**Data supplied**
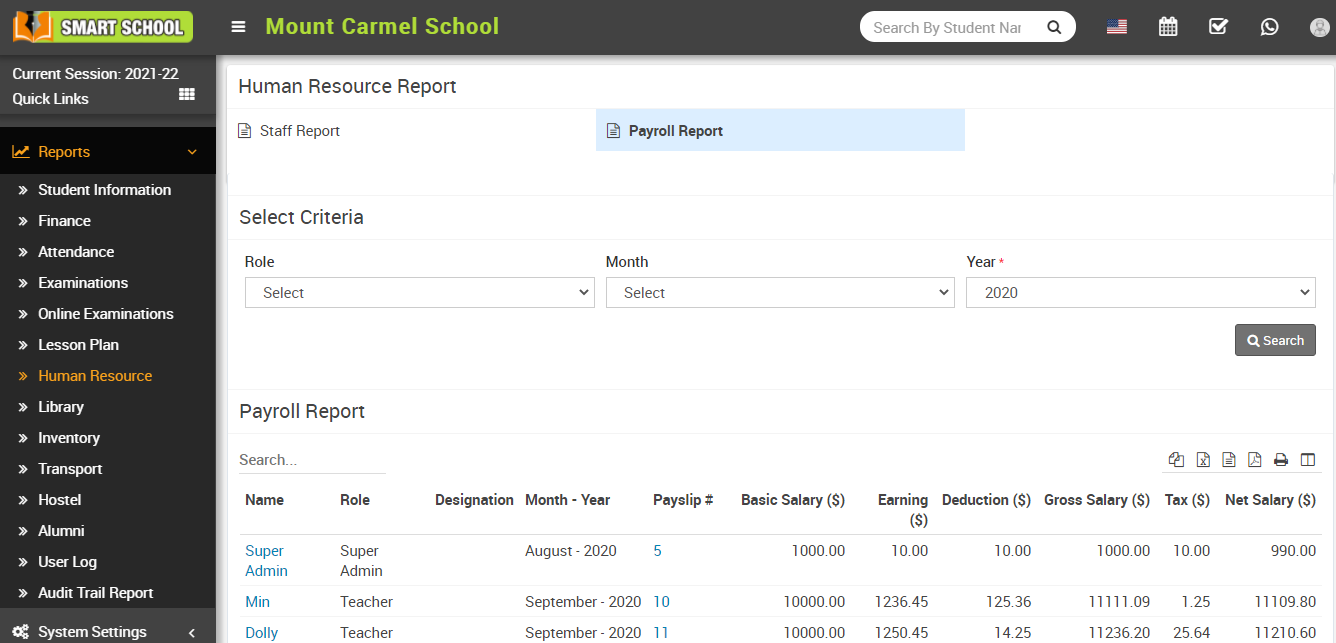The height and width of the screenshot is (643, 1336).
Task: Open the Finance reports menu item
Action: point(64,220)
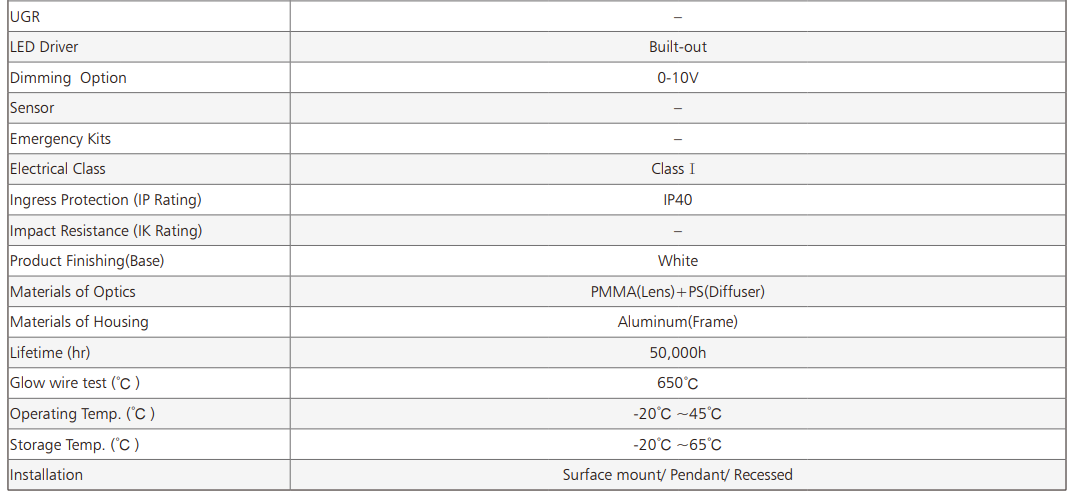Select the LED Driver label cell

click(x=44, y=47)
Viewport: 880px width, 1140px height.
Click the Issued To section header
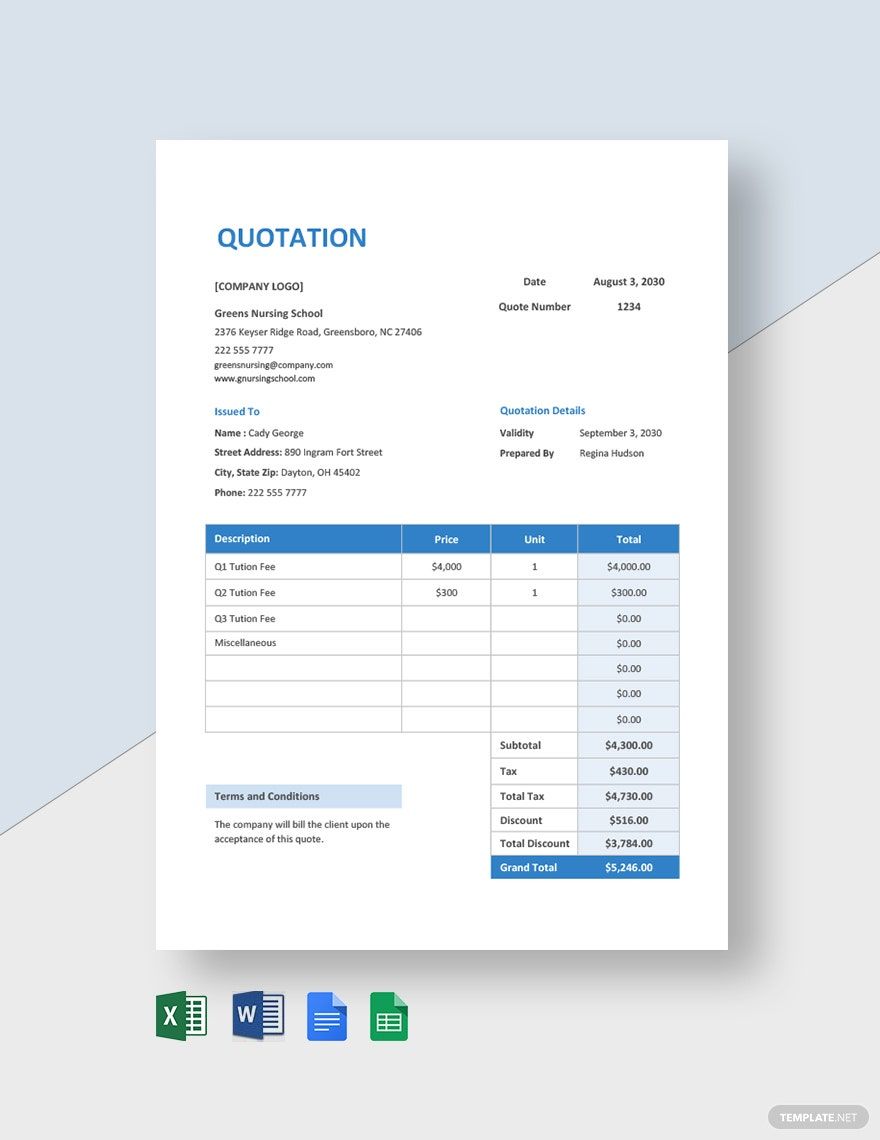pyautogui.click(x=237, y=411)
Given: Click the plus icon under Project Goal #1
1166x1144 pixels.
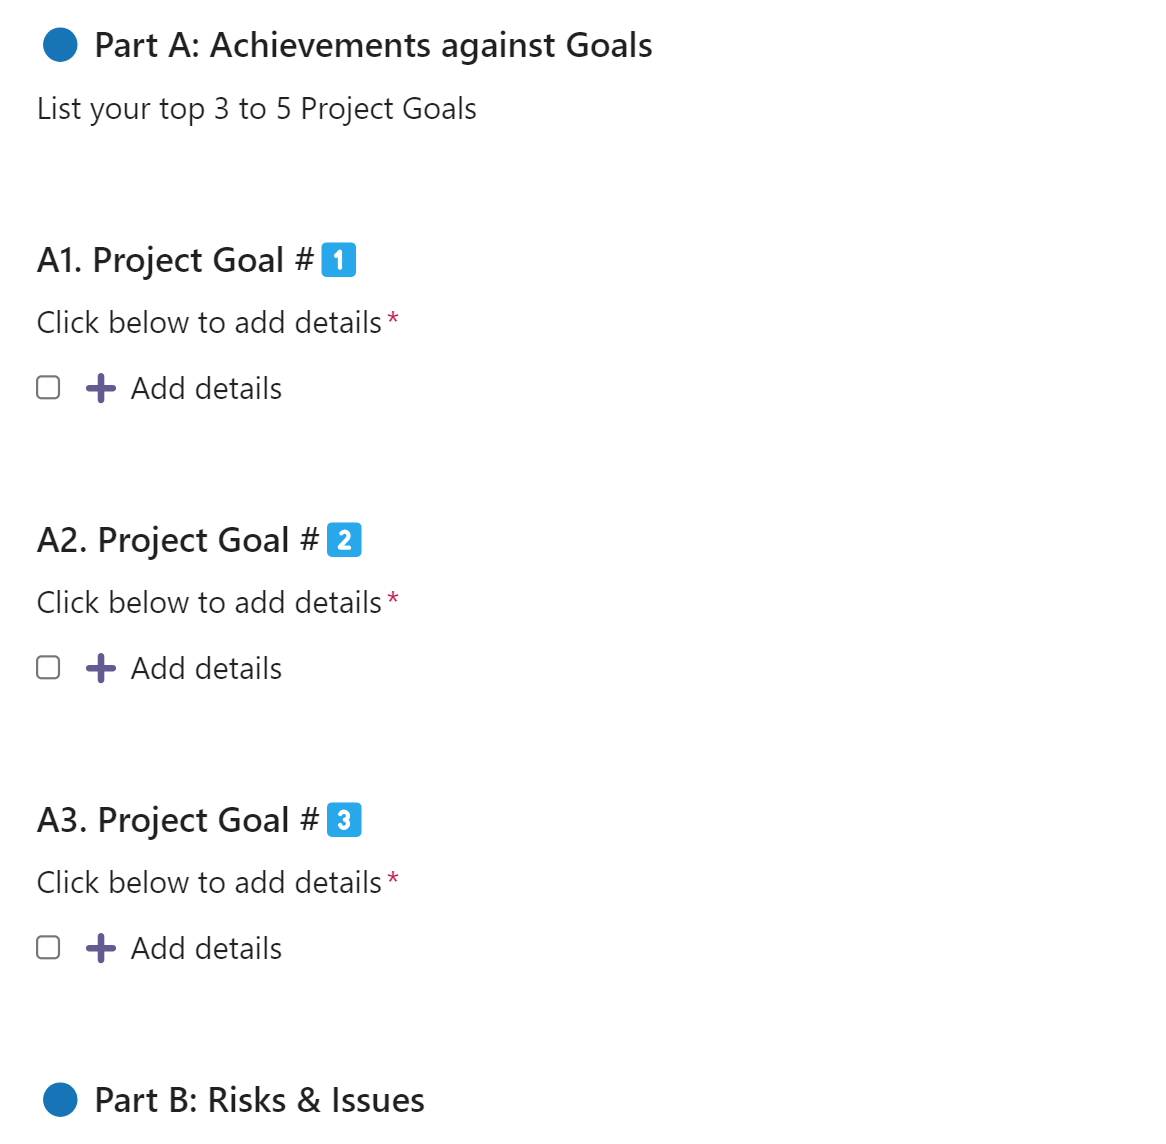Looking at the screenshot, I should coord(101,388).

**Assigned task**
Begin at the line containing "Click the Issued To section header" and stop at the last line of the data. Repeat only those lines, exactly, and leave out the pictures.

**Response area**
Click the Issued To section header
pyautogui.click(x=237, y=411)
Given: Click the plus icon under Project Goal #1
1166x1144 pixels.
Looking at the screenshot, I should coord(101,388).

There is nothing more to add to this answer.